SUPPLIED RECORDS —

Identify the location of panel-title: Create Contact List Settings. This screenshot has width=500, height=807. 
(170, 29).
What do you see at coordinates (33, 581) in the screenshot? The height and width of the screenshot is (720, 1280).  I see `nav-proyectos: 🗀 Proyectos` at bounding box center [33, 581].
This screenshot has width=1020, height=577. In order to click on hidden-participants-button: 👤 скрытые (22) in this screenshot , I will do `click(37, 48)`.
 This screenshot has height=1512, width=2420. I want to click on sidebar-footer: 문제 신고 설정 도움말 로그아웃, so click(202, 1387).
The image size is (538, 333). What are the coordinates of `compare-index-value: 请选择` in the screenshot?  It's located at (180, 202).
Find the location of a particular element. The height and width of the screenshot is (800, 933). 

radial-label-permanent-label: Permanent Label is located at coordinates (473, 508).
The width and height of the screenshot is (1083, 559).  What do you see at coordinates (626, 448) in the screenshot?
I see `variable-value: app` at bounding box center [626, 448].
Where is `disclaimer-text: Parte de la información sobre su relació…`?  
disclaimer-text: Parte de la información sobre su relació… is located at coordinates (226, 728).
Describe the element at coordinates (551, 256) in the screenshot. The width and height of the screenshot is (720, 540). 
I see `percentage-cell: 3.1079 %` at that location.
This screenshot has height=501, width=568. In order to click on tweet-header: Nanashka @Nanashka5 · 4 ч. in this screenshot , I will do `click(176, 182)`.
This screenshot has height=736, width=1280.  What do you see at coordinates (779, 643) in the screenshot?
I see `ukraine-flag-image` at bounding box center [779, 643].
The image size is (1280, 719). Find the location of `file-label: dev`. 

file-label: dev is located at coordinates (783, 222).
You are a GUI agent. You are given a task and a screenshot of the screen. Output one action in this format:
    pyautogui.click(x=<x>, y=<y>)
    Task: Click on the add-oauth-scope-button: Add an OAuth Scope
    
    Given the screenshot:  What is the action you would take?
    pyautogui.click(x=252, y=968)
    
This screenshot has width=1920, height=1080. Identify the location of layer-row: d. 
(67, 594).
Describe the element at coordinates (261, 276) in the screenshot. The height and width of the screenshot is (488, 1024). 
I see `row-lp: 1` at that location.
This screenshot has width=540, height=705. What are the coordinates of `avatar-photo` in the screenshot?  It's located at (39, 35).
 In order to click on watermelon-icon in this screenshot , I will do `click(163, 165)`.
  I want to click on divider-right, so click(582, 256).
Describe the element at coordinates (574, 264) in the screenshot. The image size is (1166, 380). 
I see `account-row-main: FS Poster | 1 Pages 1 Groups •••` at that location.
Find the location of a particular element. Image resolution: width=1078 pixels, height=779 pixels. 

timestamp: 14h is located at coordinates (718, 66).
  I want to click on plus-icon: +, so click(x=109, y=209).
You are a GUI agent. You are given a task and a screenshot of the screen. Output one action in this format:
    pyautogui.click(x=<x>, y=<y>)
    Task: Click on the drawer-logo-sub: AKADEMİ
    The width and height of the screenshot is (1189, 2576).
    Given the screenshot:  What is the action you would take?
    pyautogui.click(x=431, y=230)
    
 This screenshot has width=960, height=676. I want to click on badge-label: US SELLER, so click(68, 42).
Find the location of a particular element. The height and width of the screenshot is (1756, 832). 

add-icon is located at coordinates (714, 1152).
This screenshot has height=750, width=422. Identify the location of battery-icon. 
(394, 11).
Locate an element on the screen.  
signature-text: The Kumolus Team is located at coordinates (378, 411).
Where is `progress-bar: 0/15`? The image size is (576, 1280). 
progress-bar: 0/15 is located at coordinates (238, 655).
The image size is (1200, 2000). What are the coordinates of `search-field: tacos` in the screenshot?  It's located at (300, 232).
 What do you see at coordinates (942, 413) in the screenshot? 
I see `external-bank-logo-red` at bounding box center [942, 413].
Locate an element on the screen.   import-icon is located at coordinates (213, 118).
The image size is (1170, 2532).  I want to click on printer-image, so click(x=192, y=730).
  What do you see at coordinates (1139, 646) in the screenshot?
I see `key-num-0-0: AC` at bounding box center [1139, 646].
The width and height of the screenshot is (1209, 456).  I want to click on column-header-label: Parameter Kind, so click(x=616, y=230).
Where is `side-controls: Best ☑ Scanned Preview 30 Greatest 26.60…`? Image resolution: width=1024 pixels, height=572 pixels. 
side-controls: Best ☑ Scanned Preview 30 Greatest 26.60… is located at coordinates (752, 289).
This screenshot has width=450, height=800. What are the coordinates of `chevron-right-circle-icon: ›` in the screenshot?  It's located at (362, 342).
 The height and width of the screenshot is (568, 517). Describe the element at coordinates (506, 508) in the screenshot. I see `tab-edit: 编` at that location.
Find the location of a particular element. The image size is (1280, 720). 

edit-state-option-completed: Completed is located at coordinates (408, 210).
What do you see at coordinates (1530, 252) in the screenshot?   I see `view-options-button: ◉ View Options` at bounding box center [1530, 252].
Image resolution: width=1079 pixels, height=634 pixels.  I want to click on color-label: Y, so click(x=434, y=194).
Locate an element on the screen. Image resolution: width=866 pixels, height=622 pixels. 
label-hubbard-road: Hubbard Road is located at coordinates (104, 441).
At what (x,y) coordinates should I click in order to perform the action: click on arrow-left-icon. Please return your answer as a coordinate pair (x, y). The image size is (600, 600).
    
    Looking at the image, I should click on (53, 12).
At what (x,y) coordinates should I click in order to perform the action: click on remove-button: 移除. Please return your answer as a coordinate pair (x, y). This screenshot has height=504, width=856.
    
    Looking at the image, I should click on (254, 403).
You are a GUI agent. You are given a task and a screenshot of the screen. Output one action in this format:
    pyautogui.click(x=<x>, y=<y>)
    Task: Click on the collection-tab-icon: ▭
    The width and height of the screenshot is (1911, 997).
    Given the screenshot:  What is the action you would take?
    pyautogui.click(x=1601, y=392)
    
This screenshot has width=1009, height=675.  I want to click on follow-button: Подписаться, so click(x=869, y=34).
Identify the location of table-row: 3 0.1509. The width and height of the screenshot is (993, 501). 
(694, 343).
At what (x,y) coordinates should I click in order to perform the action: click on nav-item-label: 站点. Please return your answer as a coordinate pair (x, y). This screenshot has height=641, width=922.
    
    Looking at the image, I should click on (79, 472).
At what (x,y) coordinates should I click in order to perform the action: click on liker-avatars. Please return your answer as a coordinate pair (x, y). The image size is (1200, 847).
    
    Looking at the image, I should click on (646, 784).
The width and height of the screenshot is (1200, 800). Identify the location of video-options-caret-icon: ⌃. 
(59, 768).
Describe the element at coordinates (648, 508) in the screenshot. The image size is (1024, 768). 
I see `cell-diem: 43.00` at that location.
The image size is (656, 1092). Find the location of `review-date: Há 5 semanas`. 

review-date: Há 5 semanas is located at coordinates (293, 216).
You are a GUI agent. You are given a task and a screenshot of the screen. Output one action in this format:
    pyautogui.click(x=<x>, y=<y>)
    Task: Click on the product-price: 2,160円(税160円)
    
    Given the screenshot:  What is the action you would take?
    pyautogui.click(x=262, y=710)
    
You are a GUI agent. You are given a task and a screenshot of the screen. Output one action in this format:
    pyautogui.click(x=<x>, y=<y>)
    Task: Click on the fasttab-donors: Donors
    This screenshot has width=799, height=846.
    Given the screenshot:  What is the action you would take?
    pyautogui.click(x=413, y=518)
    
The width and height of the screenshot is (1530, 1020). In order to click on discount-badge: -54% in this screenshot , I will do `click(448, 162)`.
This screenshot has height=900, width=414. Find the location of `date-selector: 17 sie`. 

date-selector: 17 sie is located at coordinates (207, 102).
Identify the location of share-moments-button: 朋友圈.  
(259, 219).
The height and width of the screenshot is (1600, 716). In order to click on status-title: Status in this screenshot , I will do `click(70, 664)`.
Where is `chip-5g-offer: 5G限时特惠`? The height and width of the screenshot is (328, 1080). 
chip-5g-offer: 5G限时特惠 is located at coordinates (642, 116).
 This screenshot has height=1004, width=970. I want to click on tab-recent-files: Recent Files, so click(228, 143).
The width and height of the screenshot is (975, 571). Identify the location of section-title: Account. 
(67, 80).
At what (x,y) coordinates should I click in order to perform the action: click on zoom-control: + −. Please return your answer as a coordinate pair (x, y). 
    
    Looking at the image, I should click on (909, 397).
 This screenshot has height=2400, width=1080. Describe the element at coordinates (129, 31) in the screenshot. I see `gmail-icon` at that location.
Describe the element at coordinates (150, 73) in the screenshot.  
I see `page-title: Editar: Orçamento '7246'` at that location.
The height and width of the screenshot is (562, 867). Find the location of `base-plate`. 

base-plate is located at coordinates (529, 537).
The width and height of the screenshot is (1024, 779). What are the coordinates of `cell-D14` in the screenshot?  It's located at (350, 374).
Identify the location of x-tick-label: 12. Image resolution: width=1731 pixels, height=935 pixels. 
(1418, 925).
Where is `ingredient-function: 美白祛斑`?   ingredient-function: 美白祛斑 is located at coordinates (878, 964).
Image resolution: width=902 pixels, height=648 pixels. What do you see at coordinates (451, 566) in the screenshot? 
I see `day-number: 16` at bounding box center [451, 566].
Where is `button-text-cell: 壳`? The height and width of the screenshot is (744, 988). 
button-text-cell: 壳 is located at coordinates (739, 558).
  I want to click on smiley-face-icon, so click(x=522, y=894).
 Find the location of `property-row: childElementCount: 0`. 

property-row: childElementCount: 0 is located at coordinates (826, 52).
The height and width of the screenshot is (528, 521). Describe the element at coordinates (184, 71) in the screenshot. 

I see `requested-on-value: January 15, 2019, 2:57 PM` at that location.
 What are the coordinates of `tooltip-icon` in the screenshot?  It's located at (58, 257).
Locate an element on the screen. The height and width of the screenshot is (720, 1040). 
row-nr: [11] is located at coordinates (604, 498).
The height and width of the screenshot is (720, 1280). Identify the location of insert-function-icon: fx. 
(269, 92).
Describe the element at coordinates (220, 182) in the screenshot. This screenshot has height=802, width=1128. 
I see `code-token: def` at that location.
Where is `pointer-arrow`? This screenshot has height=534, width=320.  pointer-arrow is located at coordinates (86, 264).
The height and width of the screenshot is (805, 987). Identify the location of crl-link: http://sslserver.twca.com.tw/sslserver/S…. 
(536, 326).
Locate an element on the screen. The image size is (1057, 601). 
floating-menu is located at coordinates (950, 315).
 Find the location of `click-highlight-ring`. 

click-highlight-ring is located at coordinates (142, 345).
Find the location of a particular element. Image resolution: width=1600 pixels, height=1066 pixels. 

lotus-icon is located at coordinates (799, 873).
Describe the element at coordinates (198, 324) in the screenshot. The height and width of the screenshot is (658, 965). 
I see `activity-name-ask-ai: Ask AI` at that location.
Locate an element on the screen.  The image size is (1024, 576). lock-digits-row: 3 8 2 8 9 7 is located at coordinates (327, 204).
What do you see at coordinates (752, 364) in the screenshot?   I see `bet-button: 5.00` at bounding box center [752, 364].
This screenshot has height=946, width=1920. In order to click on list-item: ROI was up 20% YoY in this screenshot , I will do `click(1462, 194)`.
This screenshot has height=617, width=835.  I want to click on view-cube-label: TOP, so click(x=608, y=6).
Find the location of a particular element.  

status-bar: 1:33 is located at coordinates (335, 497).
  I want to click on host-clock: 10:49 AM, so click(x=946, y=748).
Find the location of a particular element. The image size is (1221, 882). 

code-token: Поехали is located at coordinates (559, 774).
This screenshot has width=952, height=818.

ASSIGNMENT — Recast the lines of the records running from the line containing "has height=504, width=856." through the line containing "Looking at the image, I should click on (254, 403)." as a JSON list of strings, one string per line, omitting blank lines.

RESPONSE TO THIS EXERCISE —
[
  "At what (x,y) coordinates should I click in order to perform the action: click on remove-button: 移除. Please return your answer as a coordinate pair (x, y). This screenshot has height=504, width=856.",
  "    Looking at the image, I should click on (254, 403)."
]